Aim of the exercise. Rewrite the part of the records that opens with the line containing "You are a GUI" and closes with the end of the records, renaming "Internal Microphone" to "Built-in Microphone" and keeping everything else unchanged. Leave the pictures out of your answer.

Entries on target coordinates
++++++++++++++++++++

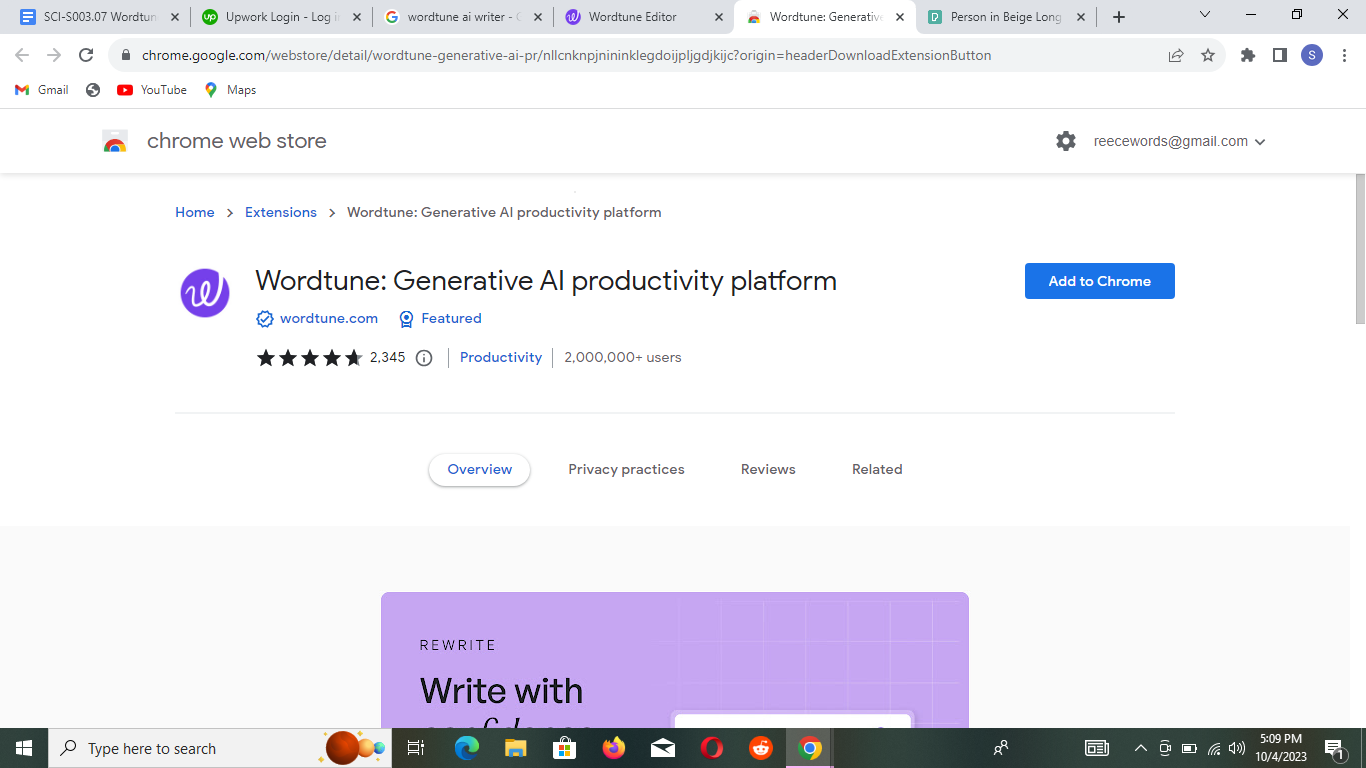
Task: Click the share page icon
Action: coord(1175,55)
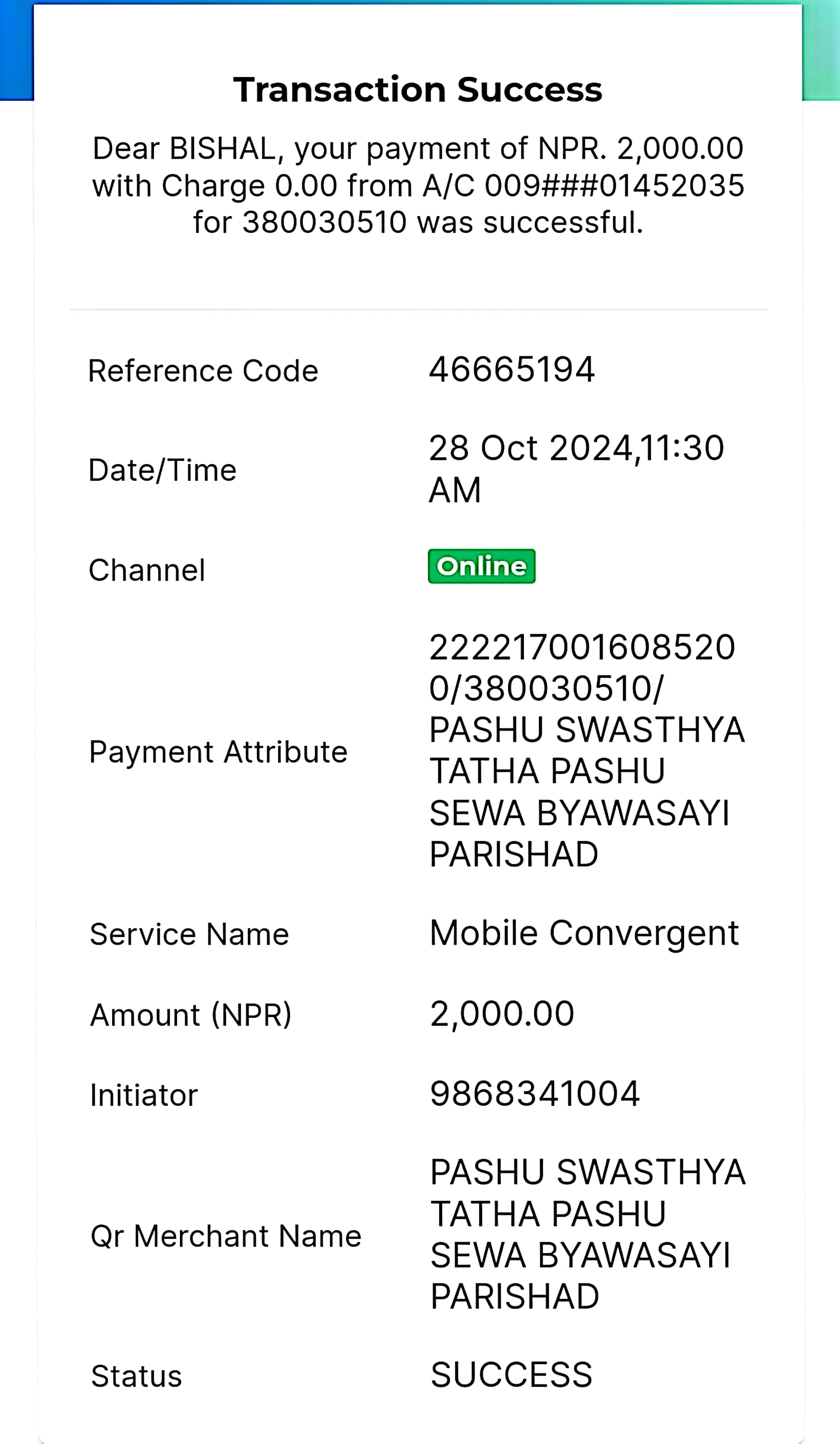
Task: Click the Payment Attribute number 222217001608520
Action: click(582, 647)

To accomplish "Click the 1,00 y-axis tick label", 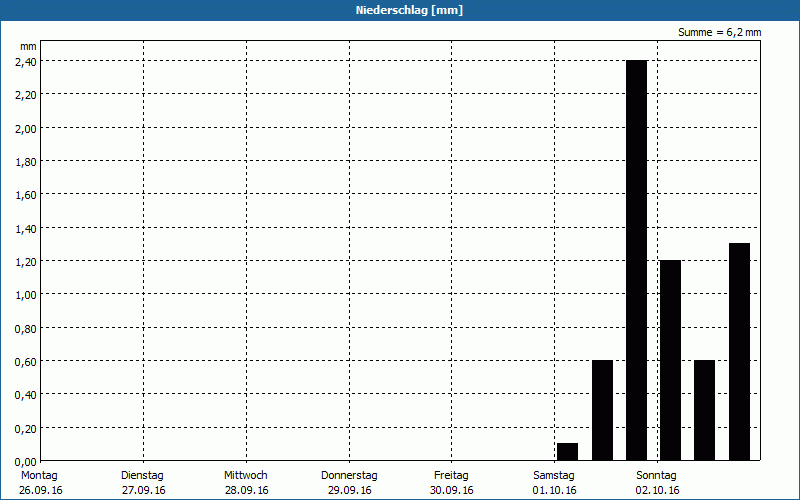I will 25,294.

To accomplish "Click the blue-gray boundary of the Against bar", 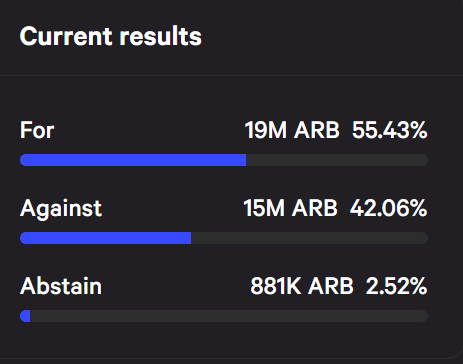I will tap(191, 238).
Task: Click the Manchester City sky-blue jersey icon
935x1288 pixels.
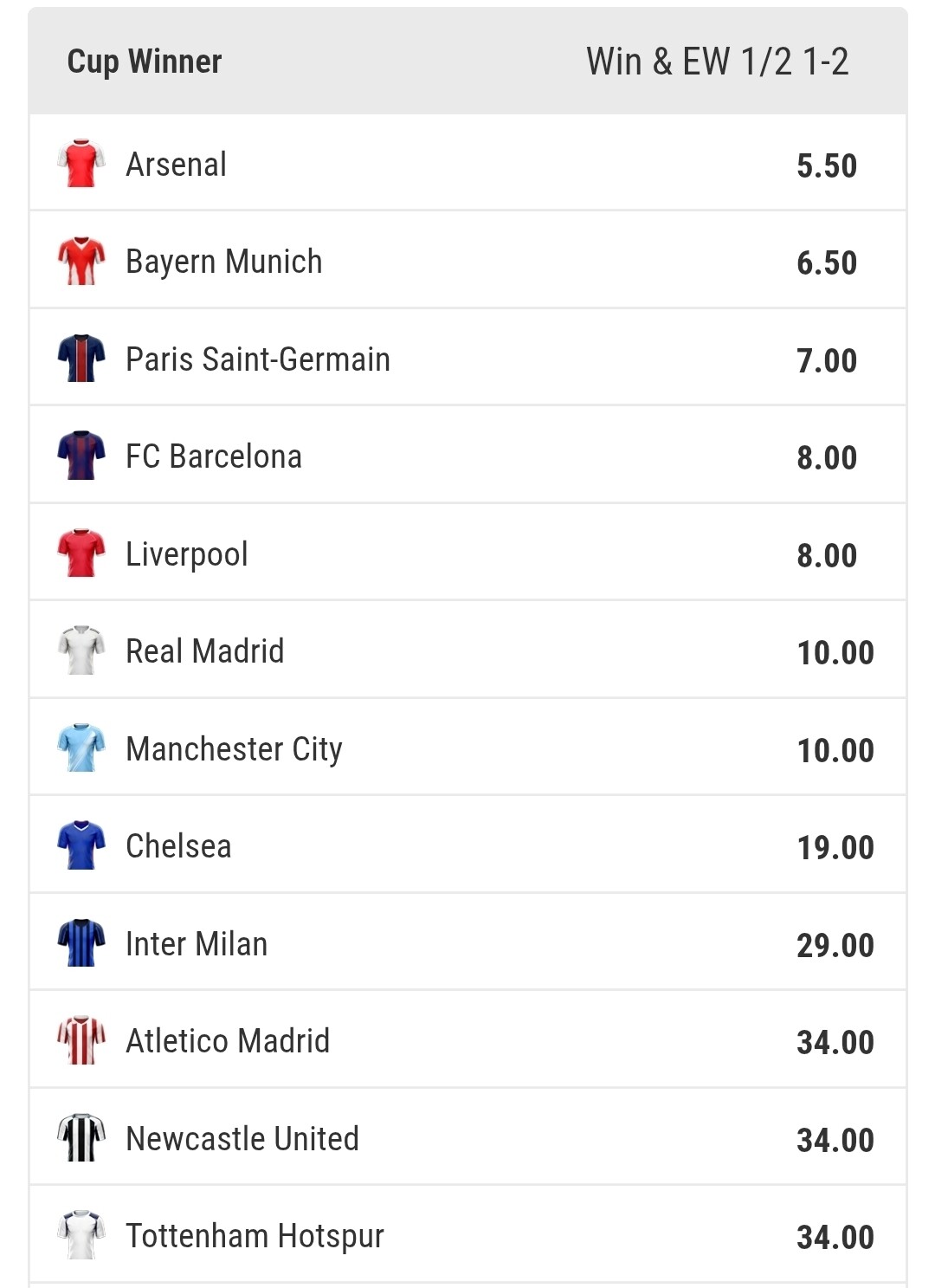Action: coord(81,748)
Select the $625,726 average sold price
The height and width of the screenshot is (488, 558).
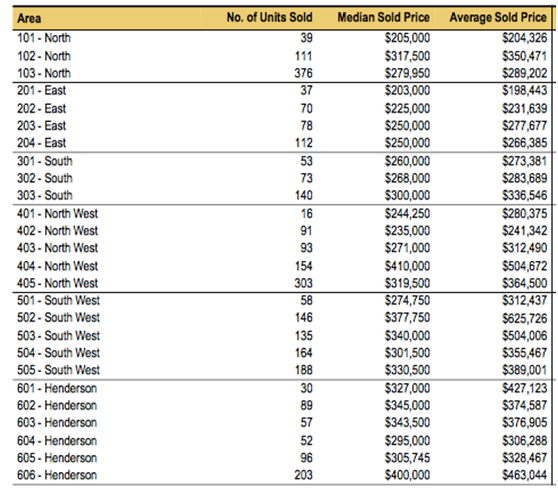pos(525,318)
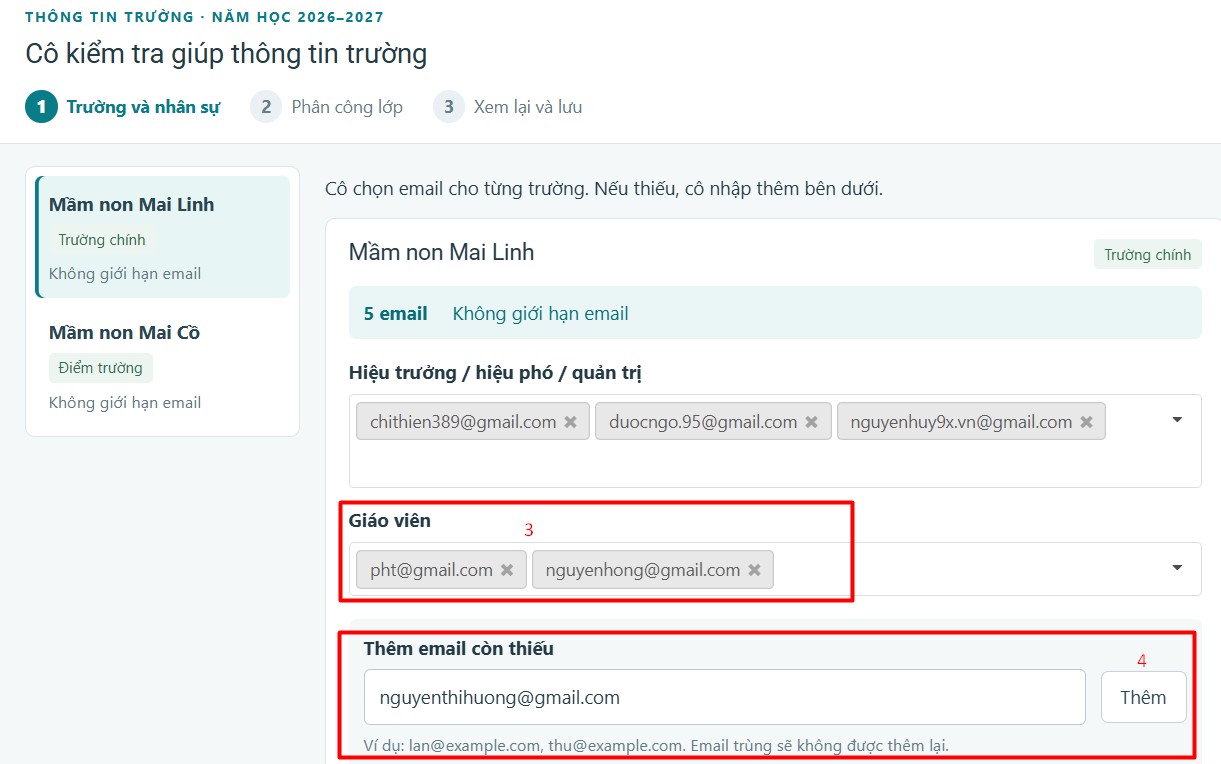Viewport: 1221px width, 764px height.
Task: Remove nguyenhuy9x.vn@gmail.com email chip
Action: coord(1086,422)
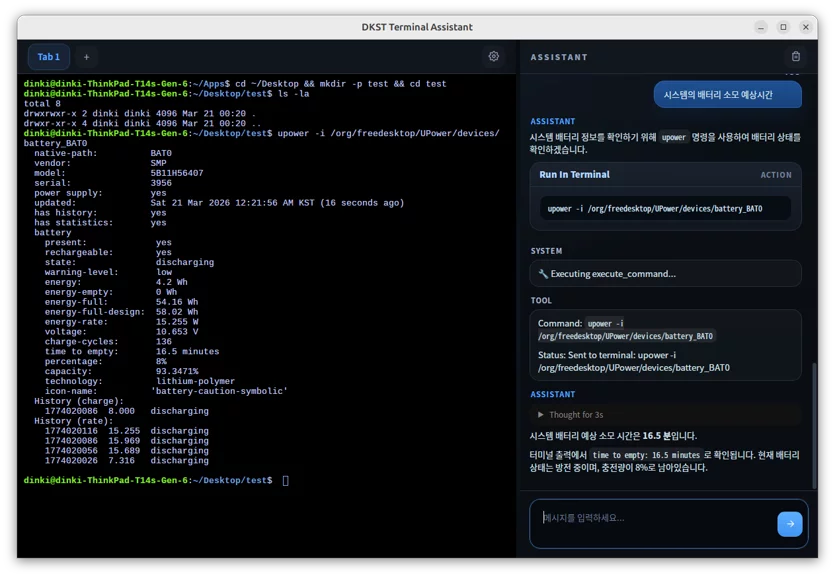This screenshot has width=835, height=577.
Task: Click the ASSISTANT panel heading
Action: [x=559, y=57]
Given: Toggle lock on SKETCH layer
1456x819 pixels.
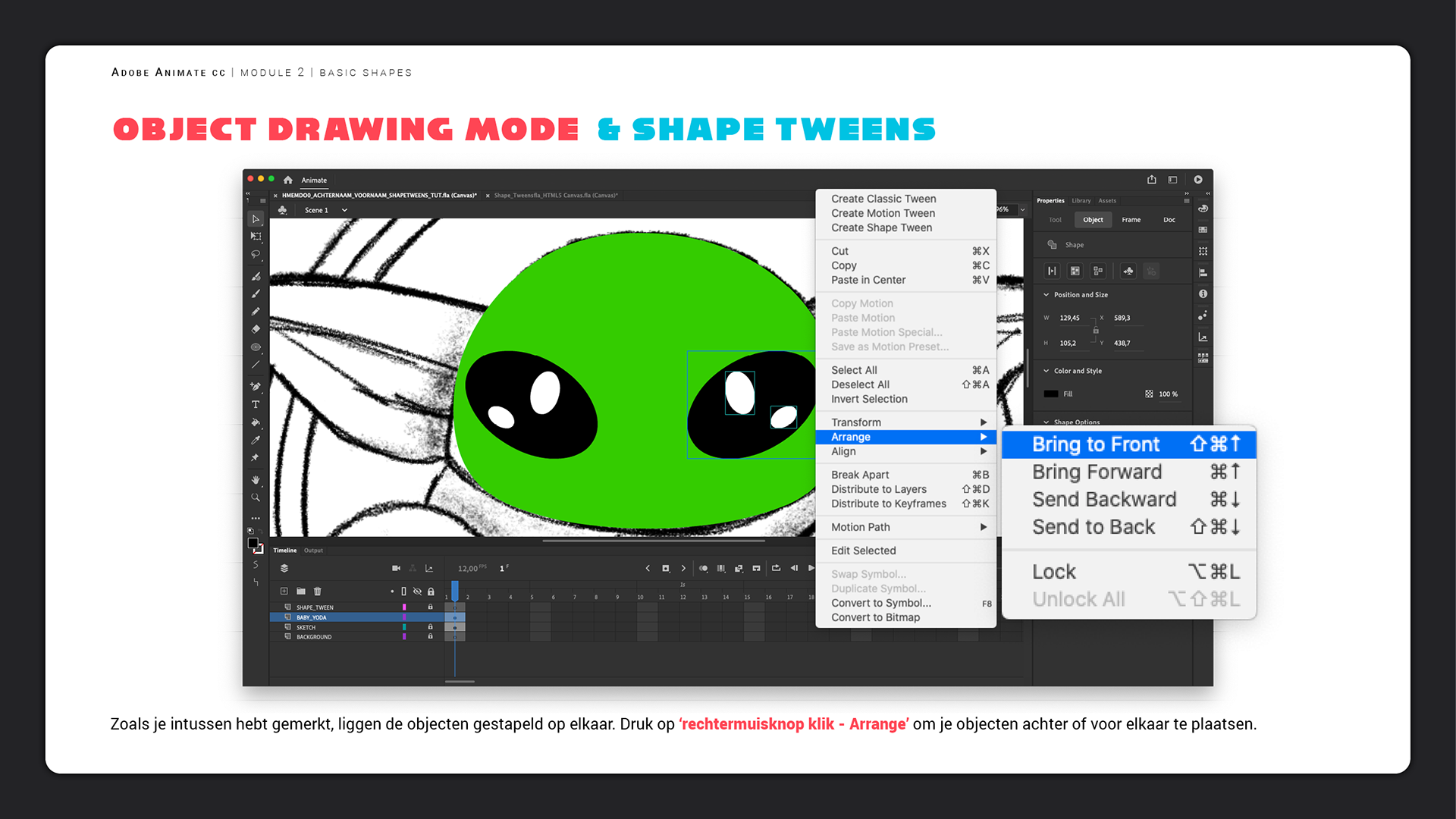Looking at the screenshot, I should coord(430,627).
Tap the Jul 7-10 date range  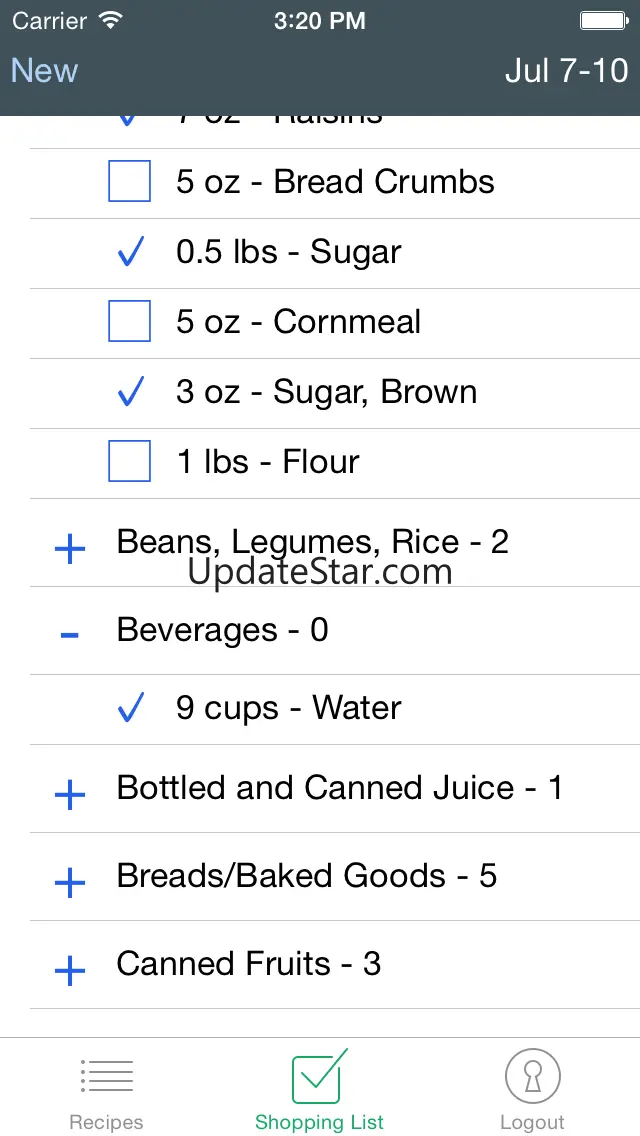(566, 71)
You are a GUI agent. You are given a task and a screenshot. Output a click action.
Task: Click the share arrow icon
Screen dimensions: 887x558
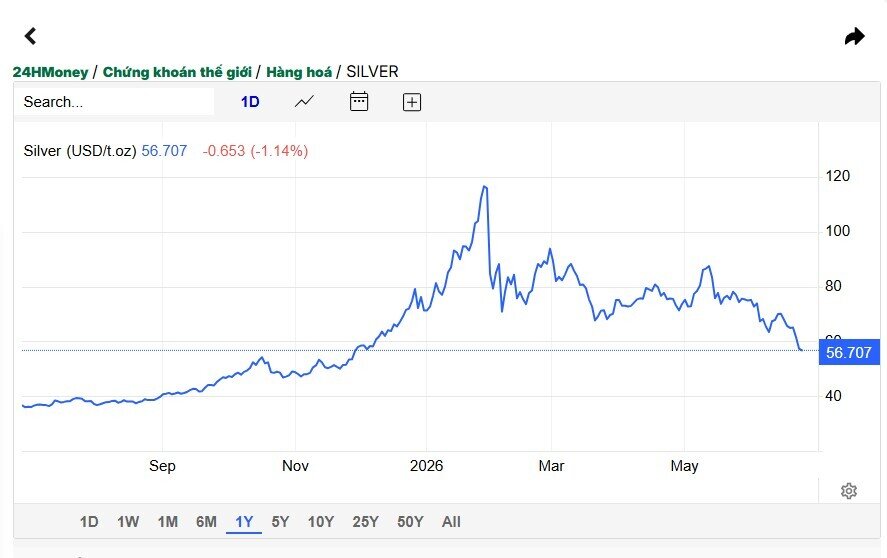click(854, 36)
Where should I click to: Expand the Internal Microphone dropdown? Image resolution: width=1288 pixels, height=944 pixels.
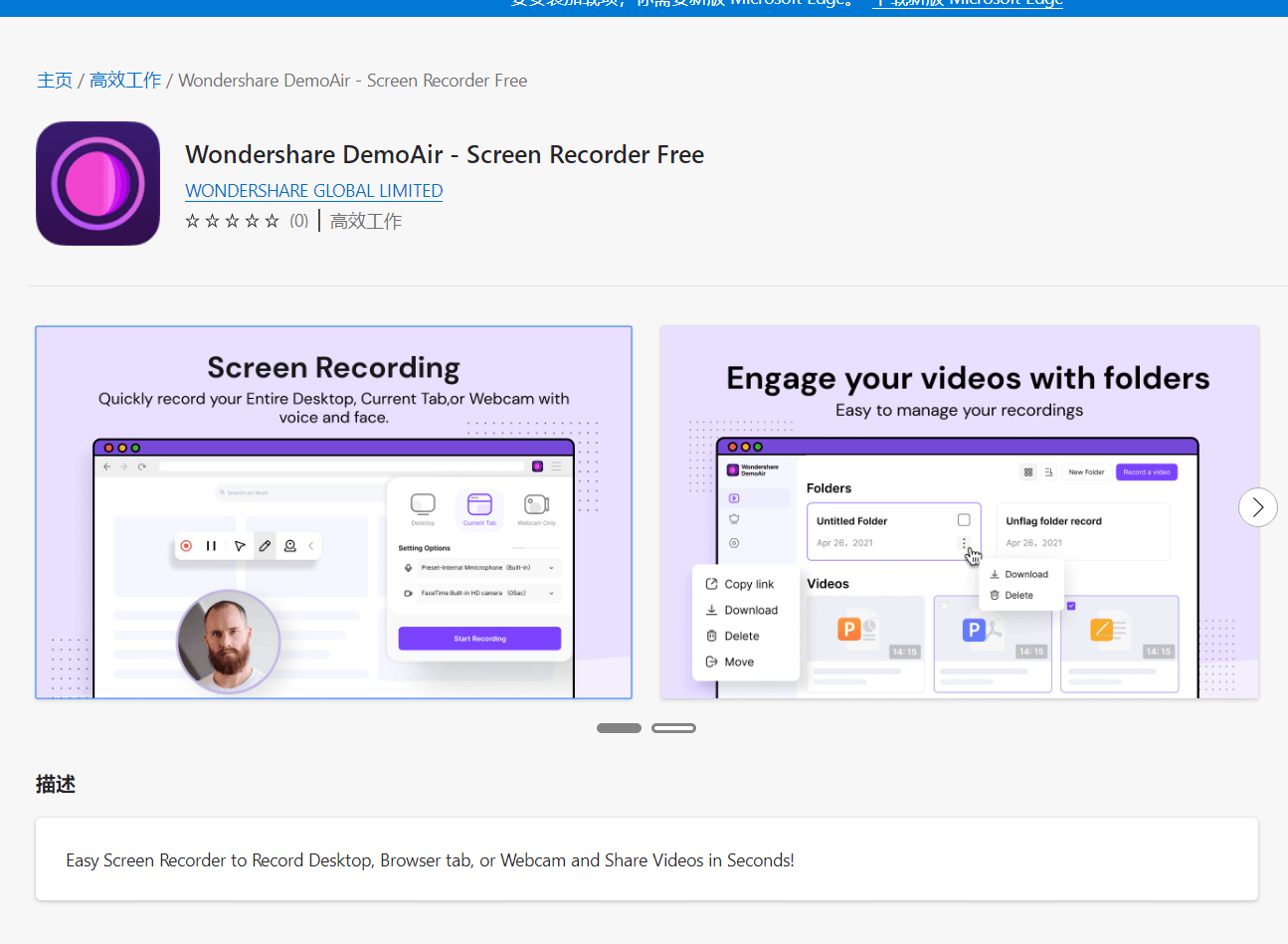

++++++++++++++++++++

Response to this task.
You are a GUI agent. You are given a task and a screenshot. Output a click action.
Task: Click the share arrow icon
Screen dimensions: 887x558
click(854, 36)
Where should I click to: Expand the Built-in Microphone dropdown? Image resolution: width=1288 pixels, height=944 pixels.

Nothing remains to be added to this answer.